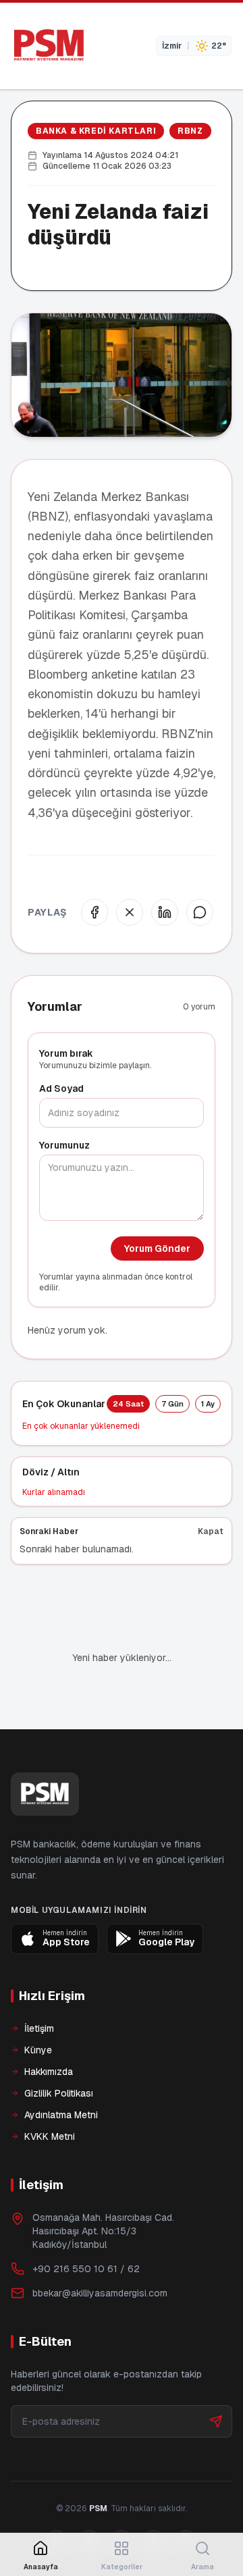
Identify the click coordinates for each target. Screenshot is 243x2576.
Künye (38, 2050)
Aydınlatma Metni (61, 2115)
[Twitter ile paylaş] (129, 912)
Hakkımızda (48, 2072)
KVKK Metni (49, 2136)
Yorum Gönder (157, 1248)
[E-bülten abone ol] (216, 2421)
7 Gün (172, 1404)
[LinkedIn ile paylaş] (164, 912)
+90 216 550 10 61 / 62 (86, 2269)
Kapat (210, 1531)
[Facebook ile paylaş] (94, 912)
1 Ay (208, 1404)
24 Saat (128, 1404)
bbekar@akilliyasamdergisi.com (99, 2293)
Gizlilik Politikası (58, 2093)
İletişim (39, 2028)
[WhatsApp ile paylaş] (199, 912)
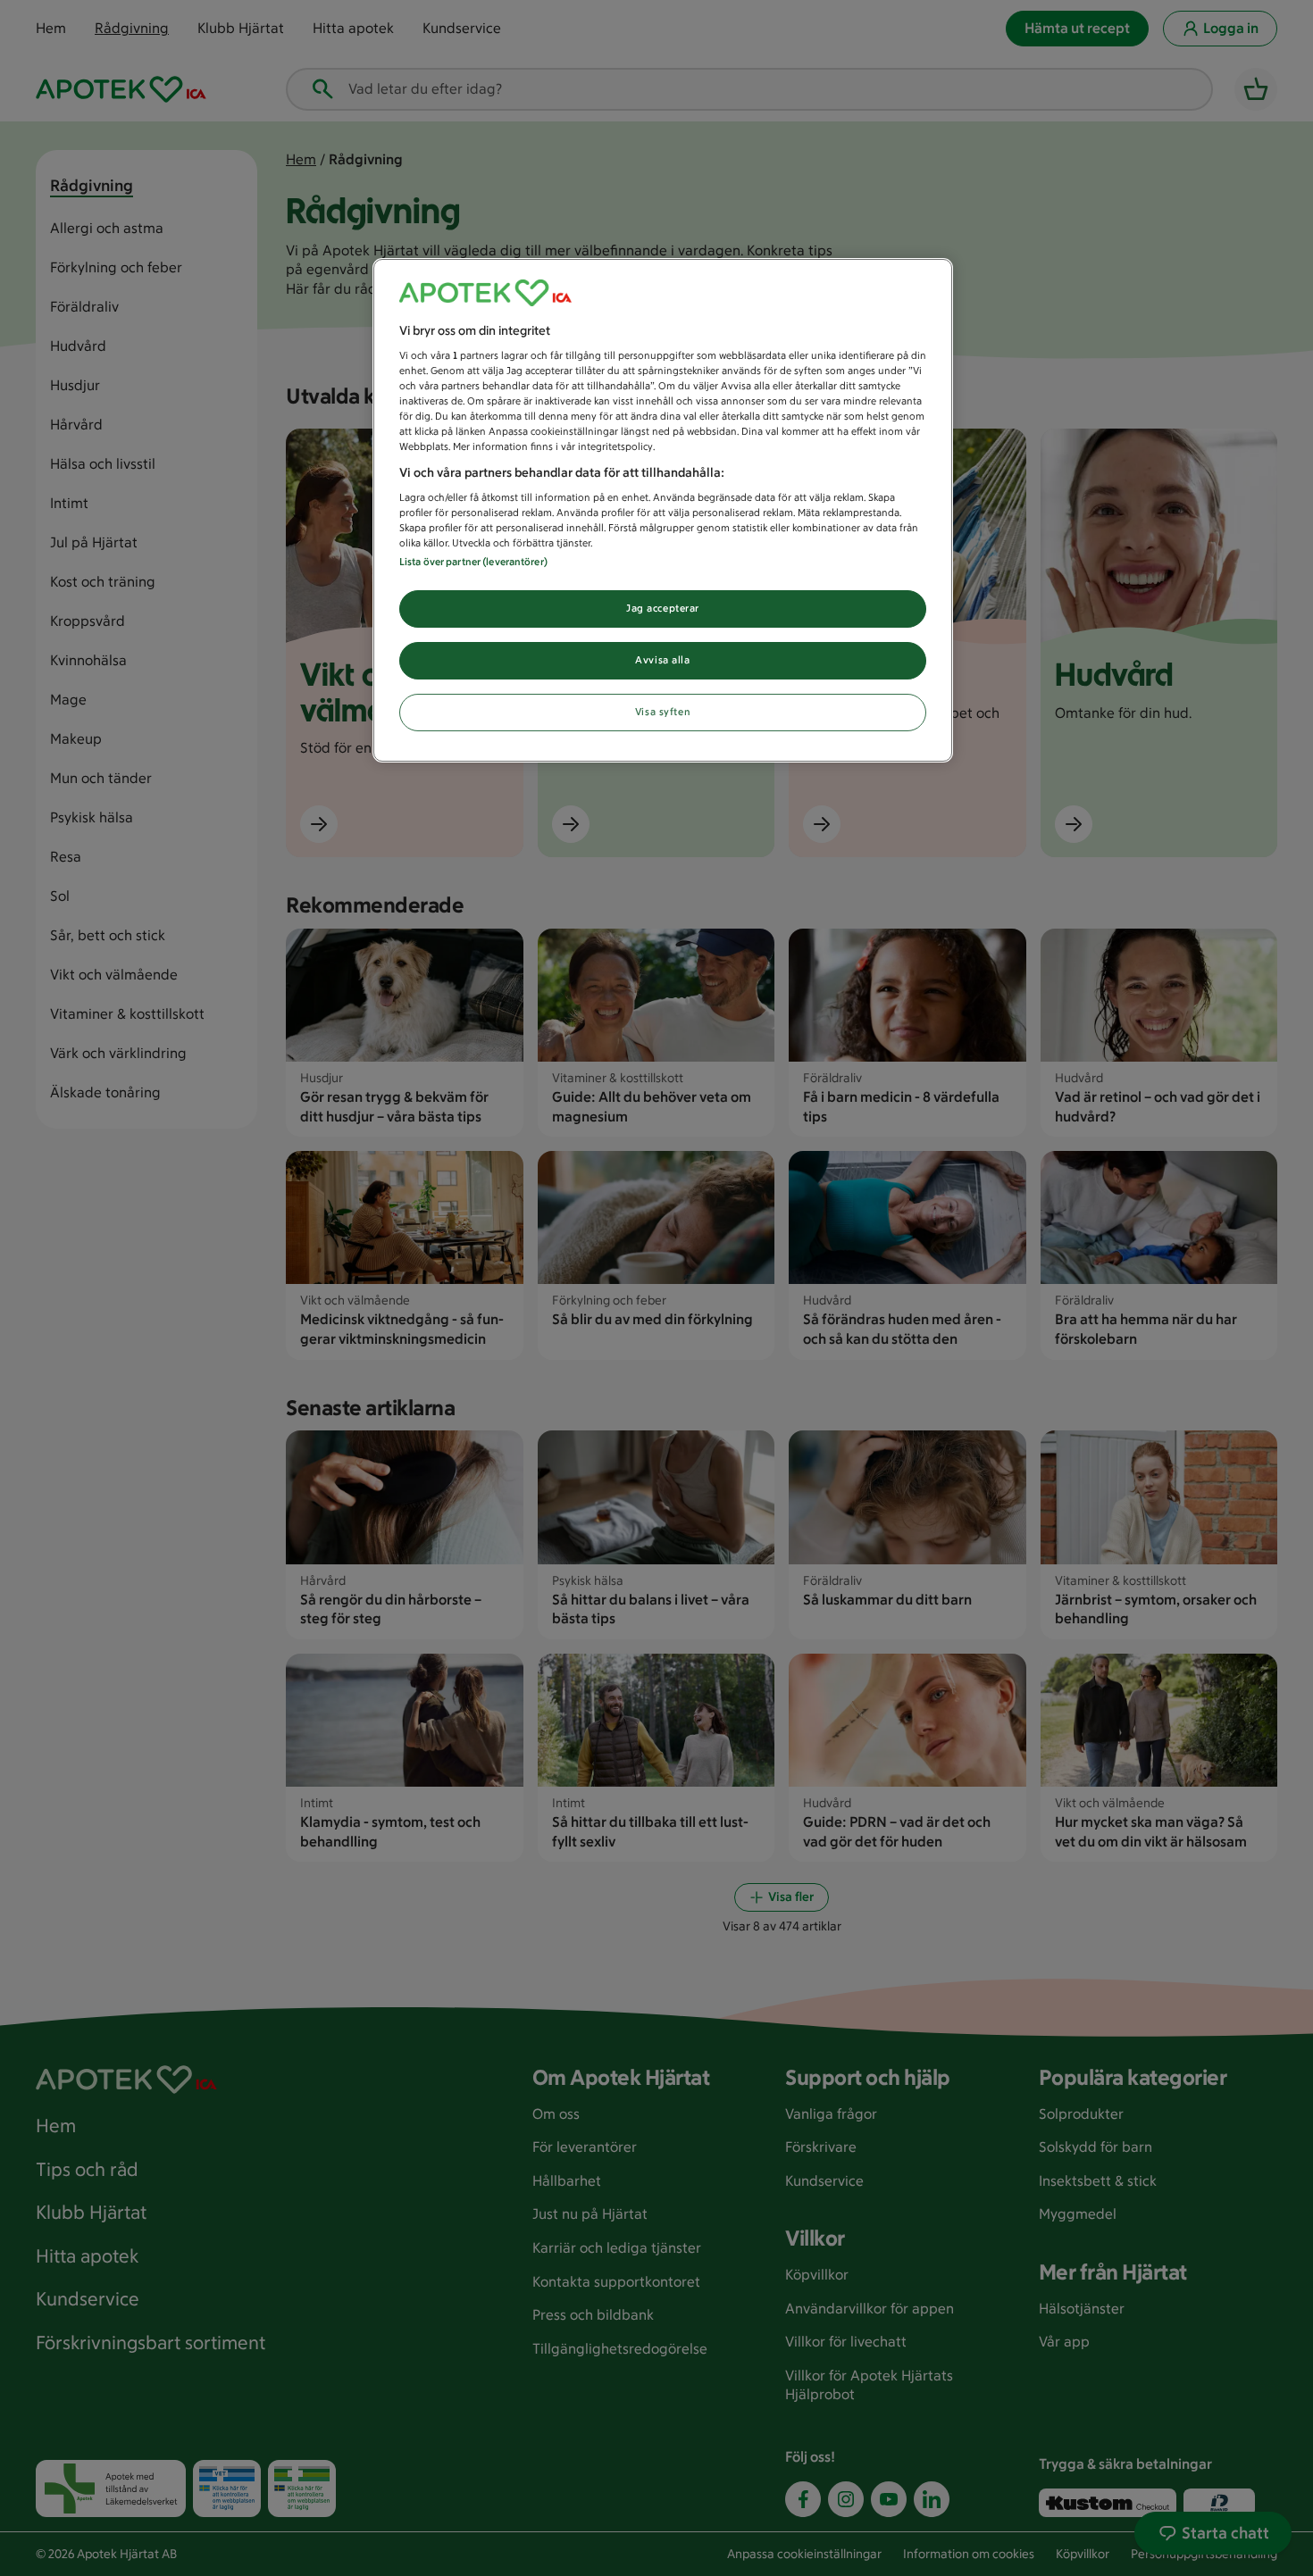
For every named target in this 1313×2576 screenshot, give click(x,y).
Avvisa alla (662, 660)
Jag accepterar (662, 608)
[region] (662, 510)
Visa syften (662, 711)
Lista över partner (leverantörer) (473, 561)
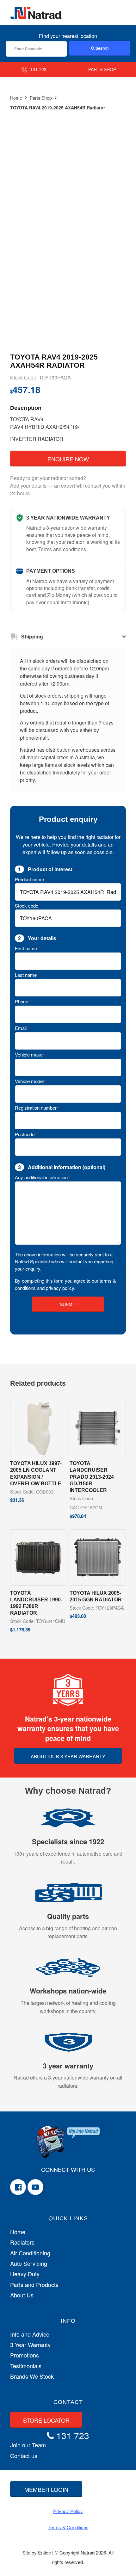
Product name (29, 879)
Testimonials (25, 2366)
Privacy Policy (68, 2511)
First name (27, 948)
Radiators (22, 2242)
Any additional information (43, 1177)
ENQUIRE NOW (68, 459)
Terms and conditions (62, 549)
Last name (27, 974)
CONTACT (68, 2402)
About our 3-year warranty (68, 1756)
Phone (23, 1001)
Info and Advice (29, 2334)
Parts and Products (34, 2284)
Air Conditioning (30, 2253)
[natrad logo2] (36, 12)
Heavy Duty (25, 2273)
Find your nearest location (68, 36)
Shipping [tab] (32, 636)
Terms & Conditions (68, 2527)
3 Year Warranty (30, 2344)
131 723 (37, 69)
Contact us (23, 2455)
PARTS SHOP (102, 69)
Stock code (26, 905)
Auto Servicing (28, 2263)
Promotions (24, 2355)
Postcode (26, 1134)
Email (22, 1028)
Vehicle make (30, 1054)
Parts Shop (41, 98)
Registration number (37, 1107)
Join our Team (28, 2445)
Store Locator (46, 2420)
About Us (22, 2295)
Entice (44, 2552)
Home (16, 98)
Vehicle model (30, 1081)
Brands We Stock (32, 2376)
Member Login (46, 2489)
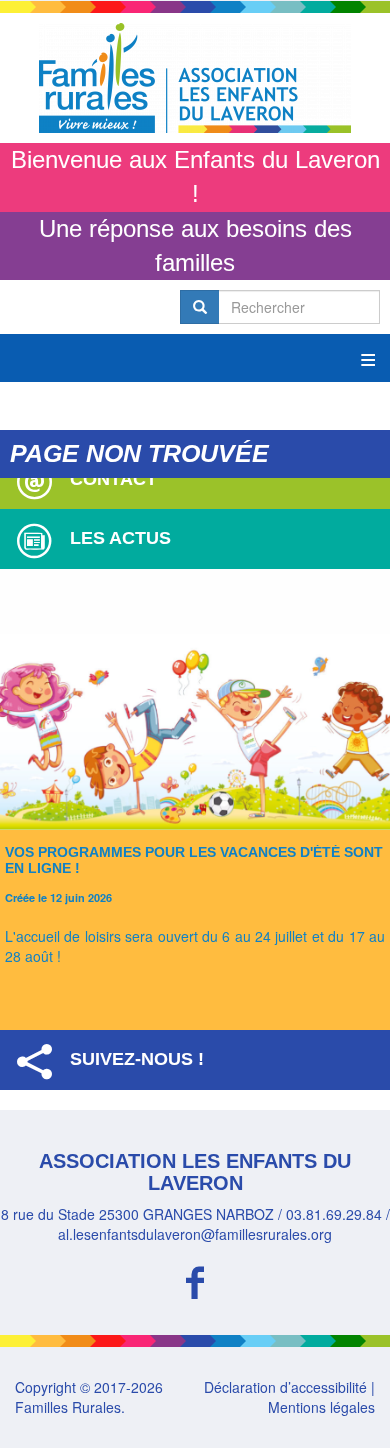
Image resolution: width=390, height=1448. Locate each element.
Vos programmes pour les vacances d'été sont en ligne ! (194, 859)
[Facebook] (195, 1279)
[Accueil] (195, 78)
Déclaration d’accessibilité (285, 1387)
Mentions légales (321, 1407)
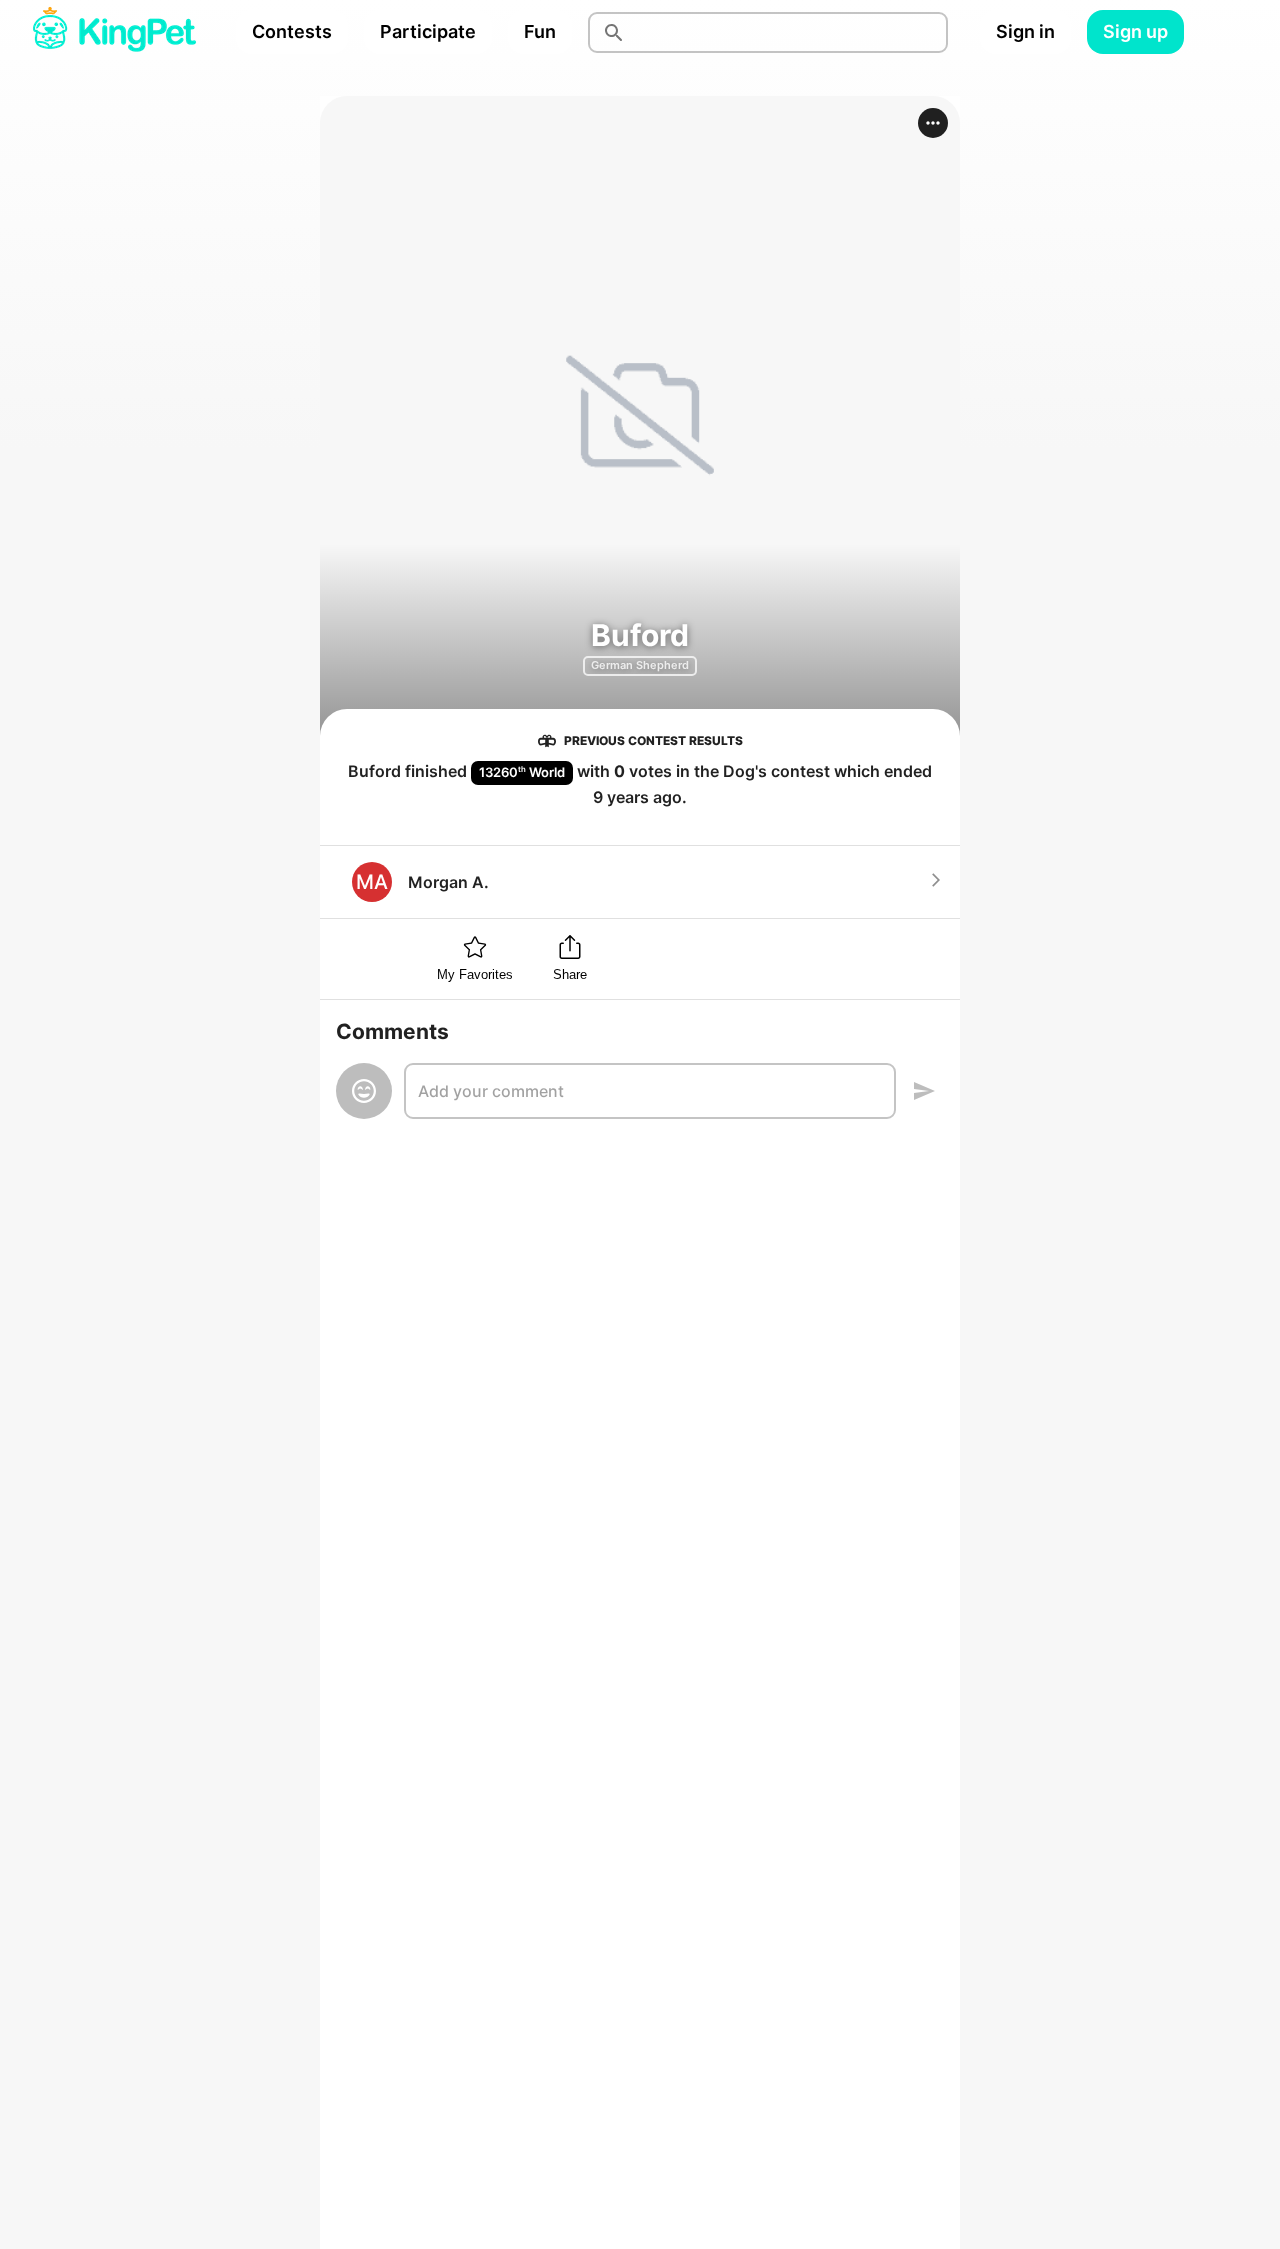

• **Exercise directions**:
Return the listing above unaltered, omitting its pictures.

• **The answer**:
Identify the click coordinates for each target. Screenshot is 243x2576.
Künye (38, 2050)
Aydınlatma Metni (61, 2115)
[Twitter ile paylaş] (129, 912)
Hakkımızda (48, 2072)
KVKK Metni (49, 2136)
Yorum Gönder (157, 1248)
[E-bülten abone ol] (216, 2421)
7 Gün (172, 1404)
[LinkedIn ile paylaş] (164, 912)
+90 216 550 10 61 / 62 (86, 2269)
Kapat (210, 1531)
[Facebook ile paylaş] (94, 912)
1 Ay (208, 1404)
24 Saat (128, 1404)
bbekar@akilliyasamdergisi.com (99, 2293)
Gizlilik Politikası (58, 2093)
İletişim (39, 2028)
[WhatsApp ile paylaş] (199, 912)
For every named target in this 1313×2576 screenshot, give click(x,y).
Avvisa alla (662, 660)
Jag accepterar (662, 608)
[region] (662, 510)
Visa syften (662, 711)
Lista över partner (leverantörer) (473, 561)
Product name (29, 879)
Testimonials (25, 2366)
Privacy Policy (68, 2511)
First name (27, 948)
Radiators (22, 2242)
Any additional information (43, 1177)
ENQUIRE NOW (68, 459)
Terms and conditions (62, 549)
Last name (27, 974)
CONTACT (68, 2402)
About our 3-year warranty (68, 1756)
Phone (23, 1001)
Info and Advice (29, 2334)
Parts and Products (34, 2284)
Air Conditioning (30, 2253)
[natrad logo2] (36, 12)
Heavy Duty (25, 2273)
Find your nearest location (68, 36)
Shipping [tab] (32, 636)
Terms & Conditions (68, 2527)
3 Year Warranty (30, 2344)
131 723 (37, 69)
Contact us (23, 2455)
PARTS SHOP (102, 69)
Stock code (26, 905)
Auto Servicing (28, 2263)
Promotions (24, 2355)
Postcode (26, 1134)
Email (22, 1028)
Vehicle make (30, 1054)
Parts Shop (41, 98)
Registration number (37, 1107)
Join our Team (28, 2445)
Store Locator (46, 2420)
About Us (22, 2295)
Entice (44, 2552)
Home (16, 98)
Vehicle model (30, 1081)
Brands We Stock (32, 2376)
Member Login (46, 2489)
Image resolution: width=390, height=1448. Locate each element.
Vos programmes pour les vacances d'été sont en ligne ! (194, 859)
[Facebook] (195, 1279)
[Accueil] (195, 78)
Déclaration d’accessibilité (285, 1387)
Mentions légales (321, 1407)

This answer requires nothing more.